Virtual private networks (VPNs), IP hiders and HTTPS connections all contribute in making your online activities harder to track and less open to the world. While no solution is 100 percent foolproof, using extensions such as Quick Encrypt and Cryptocat, as well as VPNs such as Torguard, PIA and Hotspot Shield can help you protect yourself.
For the sake of convenience, we often link all of our online accounts to a singular, main email address. This address, when used to sign up for everything from Internet banking to Facebook and Gmail, if compromised, gives an identity thief unrestricted access to your full online identity. Instead, consider using a private email address for the most crucial services you use, such as e-commerce and Internet banking. You may also consider using separate, unlinked email addresses for your social media accounts.
When you sign up for online accounts, they can pave the way for identity left in the physical world. If this information is stolen or the hosting service suffers a security breach, information such as your birthday might be used to set up accounts in your name. Instead of inputing your true birthday when signing up for new accounts, consider using a false birthday to keep your information secure and off the web as much as possible.
While disposable email addresses might not seem linked to combating identity theft, if you sign up for services, your email address may end up in the hands of third-parties -- not only clogging your email up with spam but potentially placing you at risk of phishing campaigns and fraudulent messages. To eradicate this, consider using a disposable email address when signing up for new accounts -- one that you can check once a week or so but will not impact on your everyday account.
It is said time and time again, but if you use password which are easily cracked or guessable -- such as "QWERTY," "123456," or "password1," then while you may remember them, you are handing the keys over to your digital kingdom without a fight. Up the complexity of your passwords, or consider using password management software such as Lastpass, keeping the list of passwords you need to remember to a minimum.
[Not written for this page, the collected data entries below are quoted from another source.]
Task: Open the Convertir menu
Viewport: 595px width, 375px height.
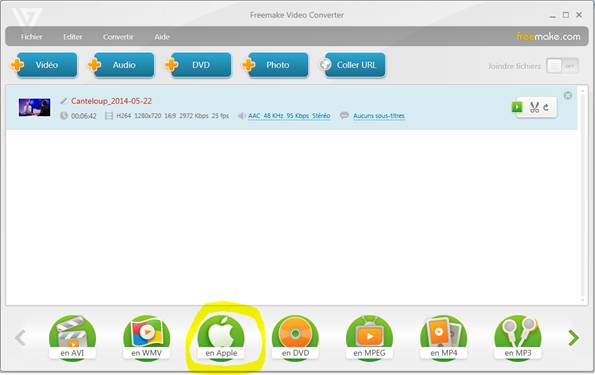Action: [x=118, y=37]
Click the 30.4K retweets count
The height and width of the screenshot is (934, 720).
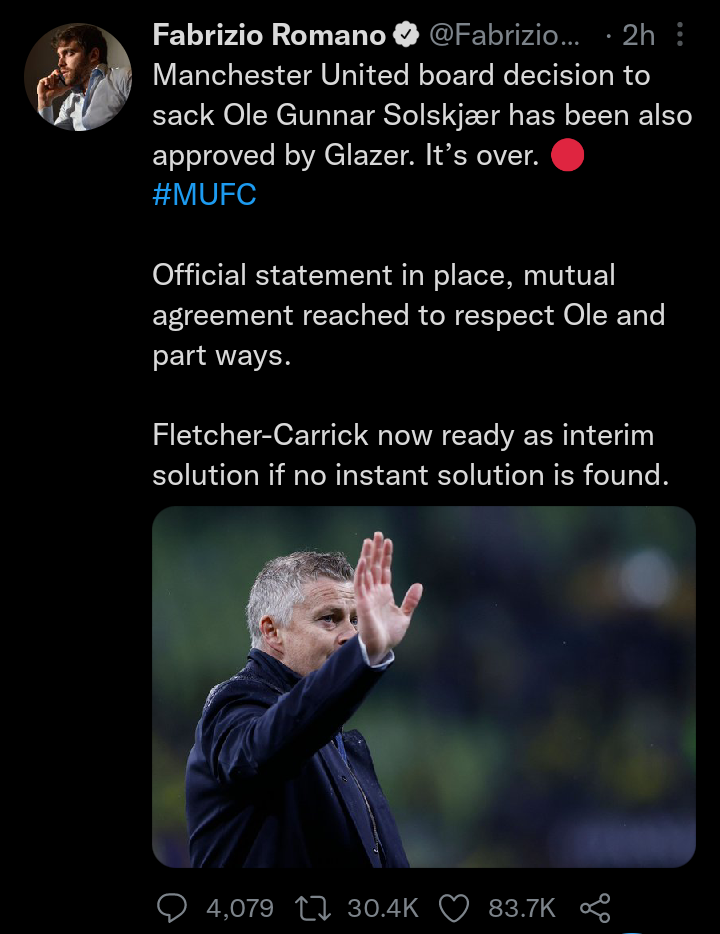[x=383, y=907]
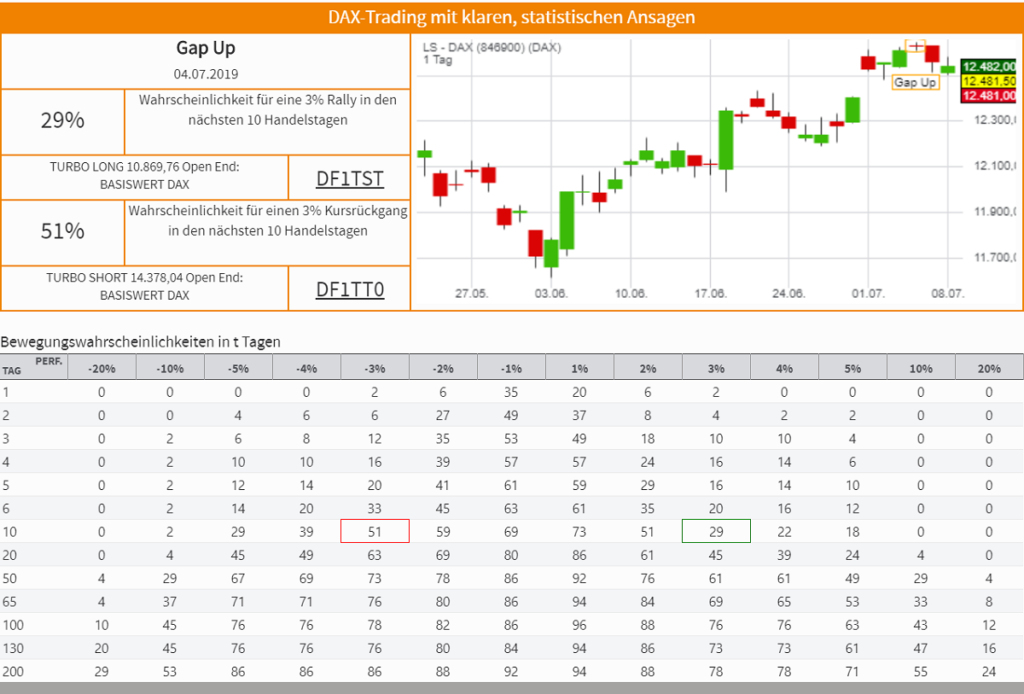Viewport: 1024px width, 694px height.
Task: Click the 51% decline probability box
Action: (63, 232)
Security questions, used to verify your identity if you are locked out of an account, forget your password or need to talk to an advisor on the phone, prompt us to reveal a piece of personal information -- such as your pet's name or mother's surname. While this data is used to verify your identity, there is no need to be truthful. Someone who wishes to make you the victim of identity theft may be able to find out the answer through public records or social media tracking, and so it is a better idea to submit a false answer -- one you can remember -- to verify your accounts.
Phishing campaigns, designed to dupe victims into revealing personal information such as bank details and sensitive information which can be used in identity theft, increase in complexity every year. We are far beyond the days of emails telling you you've won the Spanish lottery or have a long-lost relative in the depths of Africa; instead, spam and fraudulent campaigns now often mimic legitimate businesses and contain links to websites which appear genuine -- before enticing you to input your account details. Victims of these campaigns may find their financial accounts or payment systems used fraudulently. To protect yourself, watch out for suspicious links and don't panic -- if, for example, you receive an "email" from your bank, call them.
While shortened links come in handy across social media and in arenas like Twitter where message lengths are restricted, they also do not immediately show their origins. To save yourself from being hoodwinked by legitimate-looking websites asking for your account details, always check the browser address bar for legitimacy when clicking upon a short link, and never input any account details if you do not trust the source of the link. It is also worth noting that if a trusted source's account is compromised, they may be unintentionally spreading malicious links -- so if a message looks suspicious, ignore it.
Cookies are small packets of data located in browser directories which may record your browsing sessions and allow websites to track your movements. If you choose to use Incognito mode -- such as in Chrome by selecting a "New Incognito window" -- you can stop your browser from saving the details of your browsing and what you are downloading, as well as preventing cookies from being stored on your computer.
Finally, you need to remember that the Internet doesn't forget. A careless post on social media revealing your mobile number, home via GPS-based location and checking in or your full birthday may be discovered, copied or saved by someone using social engineering in an attempt to take over accounts or your identity. Be careful about what you share.